Un constat s'impose néanmoins : on est certes assez loin de l'orthodoxie progressive (et, sans même parler d'étiquettes, certains aspects peuvent agacer, en particulier les maniérismes de Belew), mais cette musique a mieux vieilli qu'on aurait pu le penser. Le répertoire est solide, l'identité collective forte et cohérente, au point que même les deux titres plus anciens s'intègrent à l'ensemble sans déparer le moins du monde.
Il convient néanmoins d'apporter un bémol à ce bilan globalement positif, et ce reproche peut d'ailleurs s'appliquer dans une large mesure à l'actuelle formation de King Crimson.

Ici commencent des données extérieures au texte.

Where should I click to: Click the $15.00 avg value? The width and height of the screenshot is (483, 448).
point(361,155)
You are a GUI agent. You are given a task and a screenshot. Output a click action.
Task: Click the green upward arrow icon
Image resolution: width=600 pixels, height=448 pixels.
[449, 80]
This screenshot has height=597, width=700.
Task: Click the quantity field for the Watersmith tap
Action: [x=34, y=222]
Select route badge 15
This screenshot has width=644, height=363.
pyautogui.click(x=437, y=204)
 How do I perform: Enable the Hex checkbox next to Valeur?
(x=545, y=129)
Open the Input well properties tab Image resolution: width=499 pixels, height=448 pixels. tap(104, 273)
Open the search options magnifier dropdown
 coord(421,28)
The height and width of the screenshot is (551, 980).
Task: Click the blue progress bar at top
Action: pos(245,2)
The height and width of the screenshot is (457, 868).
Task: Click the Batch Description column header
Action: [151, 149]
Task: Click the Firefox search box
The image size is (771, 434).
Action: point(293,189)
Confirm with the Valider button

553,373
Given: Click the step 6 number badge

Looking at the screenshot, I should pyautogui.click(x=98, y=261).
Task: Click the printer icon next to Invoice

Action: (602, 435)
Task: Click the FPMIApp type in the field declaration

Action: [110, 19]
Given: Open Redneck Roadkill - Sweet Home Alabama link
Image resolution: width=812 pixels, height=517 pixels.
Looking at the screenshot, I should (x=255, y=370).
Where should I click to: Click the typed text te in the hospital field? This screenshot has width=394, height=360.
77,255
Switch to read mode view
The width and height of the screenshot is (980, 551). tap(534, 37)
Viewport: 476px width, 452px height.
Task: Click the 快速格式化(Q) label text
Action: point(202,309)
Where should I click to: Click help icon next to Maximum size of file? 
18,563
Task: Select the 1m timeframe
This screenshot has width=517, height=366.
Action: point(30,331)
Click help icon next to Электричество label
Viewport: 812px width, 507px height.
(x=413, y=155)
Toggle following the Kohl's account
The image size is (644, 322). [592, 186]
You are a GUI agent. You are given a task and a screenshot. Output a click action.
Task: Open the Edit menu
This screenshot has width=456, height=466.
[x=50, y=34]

Force est en effet de constater qu'il manque à cette prestation, finalement bien sage, le frisson de l'inconnu. D'une certaine manière, le quatuor se contente d'enchaîner ses standards dans un cadre somme toute assez rigide et sans surprise. Le taux de variation par rapport aux originaux est à ce point minime sur la plupart des titres qu'on imagine mal l'intérêt que pourrait avoir la publication d'autres concerts de la même tournée. On touche ici les limites du style musical choisi par ce King Crimson, qui sont finalement les mêmes que celles du rock néo-progressif lorsqu'on le compare à son aîné des années 70.